• TEXTAUSZUG:
::::::::::
Ein Plätzchen für die Suchmaschine
»Google Stay Home« ist auf einem Transparent zu lesen, das an einem Hausprojekt in Berlin-Kreuzberg hängt. Im selben Häuserblock möchte der amerikanische IT-Konzern am Ende des Jahres einen weiteren »Google-Campus« eröffnen. Dieser soll im Umspannwerk Kreuzberg entstehen. Das denkmalgeschützte Gebäude stand in den neunziger Jahren leer, alternative Technopartys fanden dort gelegentlich statt. Nach einer umfassenden Sanierung dient es seit längerem als Veranstaltungsort und beherbergt ein teures Restaurant. Im November feierte der Bundesnachrichtendienst im Umspannwerk sein 60jähriges Bestehen, in Anwesenheit der Bundeskanzlerin. Nach solchen Veranstaltungen verschwinden die Gäste meist genauso schnell, wie sie gekommen sind. Google hingegen möchte für längere Zeit in Kreuzberg bleiben.
Als das Unternehmen seine Pläne vorstellte, kam der Regierende Bürgermeister Michael Müller (SPD) persönlich. Schließlich soll Berlin die Hauptstadt der Start-ups in Europa werden. Was macht solche Firmen aus? Dem Bundesverband Deutscher Start-ups zufolge handelt es sich um vielversprechende Unternehmen mit einem innovativen Geschäftsmodell oder einem Konzept für eine Technologie, die seit weniger als zehn Jahren bestehen. Da mit einer unfertigen Technologie kein Geld verdient werden kann, müssen Geldgeber in den ersten Jahren solche Start-ups finanzieren. Der »Google-Campus« soll dem IT-Konzern zufolge Entwicklern, Gründern und Investoren einen Treffpunkt bieten. Es gehe um die Förderung von Unternehmensgründungen durch Ausbildung und Netzwerkarbeit. »Google hat als Start-up in einer Garage angefangen – die Unterstützung von Start-ups liegt uns daher sehr am Herzen. Wir hoffen, mit dem Campus Berlin die Start-up-Community zu stärken«, schreibt das Großunternehmen in einer Pressemitteilung. Seine Marketingabteilung spricht von der »Förderung des lokalen Start-up-Ökosystems«.
::::::::::
• ERFASSTE DATEN:
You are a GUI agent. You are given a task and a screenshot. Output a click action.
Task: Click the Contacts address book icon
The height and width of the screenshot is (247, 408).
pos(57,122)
::::::::::
• IHRE AUFGABE: Schreiben Sie bitte aus dem Text über den Google-Campus in Kreuzberg alles ab, von „Ein Plätzchen für“ bis hinunter zu „in Kreuzberg bleiben.“.

• ANTWORT ZUR AUFGABE:
Ein Plätzchen für die Suchmaschine
»Google Stay Home« ist auf einem Transparent zu lesen, das an einem Hausprojekt in Berlin-Kreuzberg hängt. Im selben Häuserblock möchte der amerikanische IT-Konzern am Ende des Jahres einen weiteren »Google-Campus« eröffnen. Dieser soll im Umspannwerk Kreuzberg entstehen. Das denkmalgeschützte Gebäude stand in den neunziger Jahren leer, alternative Technopartys fanden dort gelegentlich statt. Nach einer umfassenden Sanierung dient es seit längerem als Veranstaltungsort und beherbergt ein teures Restaurant. Im November feierte der Bundesnachrichtendienst im Umspannwerk sein 60jähriges Bestehen, in Anwesenheit der Bundeskanzlerin. Nach solchen Veranstaltungen verschwinden die Gäste meist genauso schnell, wie sie gekommen sind. Google hingegen möchte für längere Zeit in Kreuzberg bleiben.